Group by a range of values with PostgreSQL
Introduction
Here is a simple solution on how to group data within a range. As a basic example, you may have a list of team members with their birth year and you may want to know the average salary grouped by decade:
r_from | r_to | team_members | salary_avg | salary_min | salary_max
--------+------+--------------+------------+------------+------------
1960 | 1969 | 2 | 48150.00 | 39400 | 56900
1970 | 1979 | 4 | 36575.00 | 26800 | 44000
1980 | 1989 | 4 | 43125.00 | 23000 | 87000
1990 | 1999 | 3 | 45533.33 | 40000 | 55000
Grouped veggies
Try it yourself
If you'd like to try the above example for yourself, just create this table:
CREATE TEMP TABLE team (
id serial,
name text,
birth_year integer,
salary integer
);
INSERT INTO team (name, birth_year, salary)

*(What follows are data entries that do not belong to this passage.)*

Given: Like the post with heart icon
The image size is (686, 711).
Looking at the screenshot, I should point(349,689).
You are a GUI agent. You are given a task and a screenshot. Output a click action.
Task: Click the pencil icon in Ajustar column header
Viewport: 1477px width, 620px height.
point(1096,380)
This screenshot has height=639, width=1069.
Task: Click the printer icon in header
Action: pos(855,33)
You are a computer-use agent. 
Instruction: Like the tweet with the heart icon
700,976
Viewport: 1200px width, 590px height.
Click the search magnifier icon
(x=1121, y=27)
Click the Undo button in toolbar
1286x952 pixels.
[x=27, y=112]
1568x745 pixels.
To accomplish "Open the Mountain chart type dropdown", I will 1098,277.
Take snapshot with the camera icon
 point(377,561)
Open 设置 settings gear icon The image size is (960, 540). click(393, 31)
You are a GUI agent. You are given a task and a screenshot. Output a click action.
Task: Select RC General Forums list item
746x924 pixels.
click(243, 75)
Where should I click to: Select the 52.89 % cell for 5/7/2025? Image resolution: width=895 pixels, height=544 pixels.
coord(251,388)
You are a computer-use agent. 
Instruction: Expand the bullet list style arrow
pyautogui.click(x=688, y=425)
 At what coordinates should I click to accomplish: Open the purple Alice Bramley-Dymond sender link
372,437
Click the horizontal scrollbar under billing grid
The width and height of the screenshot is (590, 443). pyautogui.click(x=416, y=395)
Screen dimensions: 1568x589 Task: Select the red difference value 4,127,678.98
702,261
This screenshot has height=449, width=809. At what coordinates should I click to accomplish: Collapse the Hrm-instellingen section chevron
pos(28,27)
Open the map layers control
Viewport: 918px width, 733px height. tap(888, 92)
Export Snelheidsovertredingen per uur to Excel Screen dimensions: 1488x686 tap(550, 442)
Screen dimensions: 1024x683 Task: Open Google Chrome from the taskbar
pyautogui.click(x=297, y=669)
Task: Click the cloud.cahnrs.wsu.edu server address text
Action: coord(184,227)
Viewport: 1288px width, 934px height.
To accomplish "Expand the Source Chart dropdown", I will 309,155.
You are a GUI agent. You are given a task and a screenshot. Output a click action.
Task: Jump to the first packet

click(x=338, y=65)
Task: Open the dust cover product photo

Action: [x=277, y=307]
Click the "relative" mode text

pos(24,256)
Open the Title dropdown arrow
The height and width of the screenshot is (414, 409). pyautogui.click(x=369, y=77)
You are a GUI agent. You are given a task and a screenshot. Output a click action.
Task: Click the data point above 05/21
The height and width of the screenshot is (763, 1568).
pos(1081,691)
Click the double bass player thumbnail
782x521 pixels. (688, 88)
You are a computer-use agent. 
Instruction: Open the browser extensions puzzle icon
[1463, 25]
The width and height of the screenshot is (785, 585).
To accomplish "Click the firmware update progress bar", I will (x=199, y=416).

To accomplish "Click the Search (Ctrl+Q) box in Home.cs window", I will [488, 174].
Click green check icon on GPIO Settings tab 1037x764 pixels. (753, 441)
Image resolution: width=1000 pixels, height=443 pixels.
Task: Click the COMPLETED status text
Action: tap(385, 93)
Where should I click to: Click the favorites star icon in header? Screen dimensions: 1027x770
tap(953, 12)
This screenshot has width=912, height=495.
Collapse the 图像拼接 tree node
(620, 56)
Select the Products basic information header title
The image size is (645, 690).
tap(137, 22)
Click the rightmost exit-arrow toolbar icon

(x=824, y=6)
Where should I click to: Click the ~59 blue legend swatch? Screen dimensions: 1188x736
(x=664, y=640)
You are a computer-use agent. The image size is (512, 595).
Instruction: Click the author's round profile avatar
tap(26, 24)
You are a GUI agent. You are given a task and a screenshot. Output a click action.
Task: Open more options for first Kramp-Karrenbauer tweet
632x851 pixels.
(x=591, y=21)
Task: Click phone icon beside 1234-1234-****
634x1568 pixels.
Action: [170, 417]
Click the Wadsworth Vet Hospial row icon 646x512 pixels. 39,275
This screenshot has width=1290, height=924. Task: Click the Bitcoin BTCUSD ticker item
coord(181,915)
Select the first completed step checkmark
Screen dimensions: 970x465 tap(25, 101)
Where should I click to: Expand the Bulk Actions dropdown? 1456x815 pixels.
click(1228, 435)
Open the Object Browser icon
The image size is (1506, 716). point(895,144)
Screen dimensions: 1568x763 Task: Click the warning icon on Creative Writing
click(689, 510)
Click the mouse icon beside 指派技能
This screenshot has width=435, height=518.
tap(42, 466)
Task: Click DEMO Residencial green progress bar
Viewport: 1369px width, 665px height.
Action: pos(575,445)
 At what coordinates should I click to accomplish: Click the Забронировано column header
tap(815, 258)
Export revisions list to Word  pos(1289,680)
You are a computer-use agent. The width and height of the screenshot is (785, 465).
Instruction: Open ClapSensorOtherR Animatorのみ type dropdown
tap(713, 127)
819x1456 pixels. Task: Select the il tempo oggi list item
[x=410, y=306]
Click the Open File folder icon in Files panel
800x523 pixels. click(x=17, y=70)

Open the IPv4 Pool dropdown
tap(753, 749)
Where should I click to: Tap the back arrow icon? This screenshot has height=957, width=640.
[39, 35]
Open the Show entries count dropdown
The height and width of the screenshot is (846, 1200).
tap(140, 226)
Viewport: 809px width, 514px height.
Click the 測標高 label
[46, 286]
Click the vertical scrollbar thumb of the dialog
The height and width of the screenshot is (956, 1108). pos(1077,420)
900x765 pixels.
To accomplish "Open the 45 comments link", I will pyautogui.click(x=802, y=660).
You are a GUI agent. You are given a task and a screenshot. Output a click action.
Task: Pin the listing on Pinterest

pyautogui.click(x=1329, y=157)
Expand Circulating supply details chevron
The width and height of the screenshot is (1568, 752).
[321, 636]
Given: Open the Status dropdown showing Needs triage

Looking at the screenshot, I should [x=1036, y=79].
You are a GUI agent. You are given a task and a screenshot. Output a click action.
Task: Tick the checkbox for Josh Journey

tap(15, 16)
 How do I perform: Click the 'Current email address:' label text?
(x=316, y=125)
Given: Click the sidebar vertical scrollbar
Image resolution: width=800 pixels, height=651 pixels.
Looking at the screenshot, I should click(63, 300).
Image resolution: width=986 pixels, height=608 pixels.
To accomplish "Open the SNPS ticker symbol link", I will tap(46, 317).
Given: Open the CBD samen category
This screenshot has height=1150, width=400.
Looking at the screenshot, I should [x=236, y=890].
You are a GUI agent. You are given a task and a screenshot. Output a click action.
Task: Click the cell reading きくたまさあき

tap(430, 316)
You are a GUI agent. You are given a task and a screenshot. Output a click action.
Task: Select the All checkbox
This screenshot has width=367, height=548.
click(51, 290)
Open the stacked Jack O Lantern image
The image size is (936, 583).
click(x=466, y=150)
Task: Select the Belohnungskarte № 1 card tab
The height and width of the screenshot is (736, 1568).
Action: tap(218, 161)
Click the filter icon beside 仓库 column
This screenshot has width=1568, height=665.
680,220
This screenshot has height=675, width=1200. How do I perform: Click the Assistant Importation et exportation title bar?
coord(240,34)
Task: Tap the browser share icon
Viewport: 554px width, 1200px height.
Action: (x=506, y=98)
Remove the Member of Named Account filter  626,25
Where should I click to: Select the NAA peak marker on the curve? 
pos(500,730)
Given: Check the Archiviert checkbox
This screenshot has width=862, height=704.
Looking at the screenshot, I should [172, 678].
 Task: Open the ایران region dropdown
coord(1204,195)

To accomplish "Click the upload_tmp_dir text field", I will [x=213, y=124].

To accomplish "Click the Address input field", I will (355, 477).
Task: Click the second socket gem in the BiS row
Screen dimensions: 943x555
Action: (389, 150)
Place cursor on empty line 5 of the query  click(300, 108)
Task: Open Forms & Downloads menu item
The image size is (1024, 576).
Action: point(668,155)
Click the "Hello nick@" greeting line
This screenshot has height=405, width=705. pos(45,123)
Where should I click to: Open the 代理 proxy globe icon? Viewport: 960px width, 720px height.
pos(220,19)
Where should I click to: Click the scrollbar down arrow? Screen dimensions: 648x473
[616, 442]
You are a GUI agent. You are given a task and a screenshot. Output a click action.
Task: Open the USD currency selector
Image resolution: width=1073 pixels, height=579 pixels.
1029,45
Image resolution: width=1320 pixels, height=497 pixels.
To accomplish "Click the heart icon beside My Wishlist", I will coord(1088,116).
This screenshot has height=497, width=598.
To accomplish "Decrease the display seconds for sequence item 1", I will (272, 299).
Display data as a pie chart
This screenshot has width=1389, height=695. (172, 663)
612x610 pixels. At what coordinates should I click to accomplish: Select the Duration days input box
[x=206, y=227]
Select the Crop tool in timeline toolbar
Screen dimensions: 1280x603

VALUES ('Gabriel', 1970, 44000),
('Tom', 1972, 36000),
('Bill', 1978, 39500),
('Bob', 1980, 29000),
('Roger', 1976, 26800),
('Lucas', 1965, 56900),
('Jerome', 1984, 33500),
('Andrew', 1992, 41600),
('John', 1991, 40000),
('Paul', 1964, 39400),
('Richard', 1986, 23000),
('Joseph', 1988, 87000),
('Jason', 1990, 55000);
Create a range with generate_series
A simple solution would be to create a range with generate series:
gab@test> WITH series AS (
SELECT generate_series(1950, 2010, 10) AS r_from -- 1950 = min, 2010 = max, 10 = 10 year interval
), range AS (
SELECT r_from, (r_from + 9) AS r_to FROM series -- 9 = interval (10 years) minus 1
)
SELECT r_from, r_to
FROM range;
r_from | r_to
--------+------
1950 | 1959
1960 | 1969
1970 | 1979
1980 | 1989
1990 | 1999
2000 | 2009
2010 | 2019
(7 rows)
Group data by a range of values
You can use the example above to group data within a range:
gab@test> WITH series AS (
SELECT generate_series(1950, 2010, 10) AS r_from -- 1950 = min, 2010 = max, 10 = 10 year interval
), range AS (
SELECT r_from, (r_from + 9) AS r_to FROM series -- 9 = interval (10 years) minus 1
)
SELECT r_from, r_to,
(SELECT count(*) FROM team WHERE birth_year BETWEEN r_from AND r_to) as team_members,
round((SELECT AVG(salary) FROM team WHERE birth_year BETWEEN r_from AND r_to), 2) as salary_avg,
(SELECT MIN(salary) FROM team WHERE birth_year BETWEEN r_from AND r_to) as salary_min,
(SELECT MAX(salary) FROM team WHERE birth_year BETWEEN r_from AND r_to) as salary_max
FROM range;
r_from | r_to | team_members | salary_avg | salary_min | salary_max
--------+------+--------------+------------+------------+------------
1950 | 1959 | 0 | {NULL} | {NULL} | {NULL}
1960 | 1969 | 2 | 48150.00 | 39400 | 56900
1970 | 1979 | 4 | 36575.00 | 26800 | 44000
1980 | 1989 | 4 | 43125.00 | 23000 | 87000
1990 | 1999 | 3 | 45533.33 | 40000 | 55000
2000 | 2009 | 0 | {NULL} | {NULL} | {NULL}
2010 | 2019 | 0 | {NULL} | {NULL} | {NULL}
(7 rows)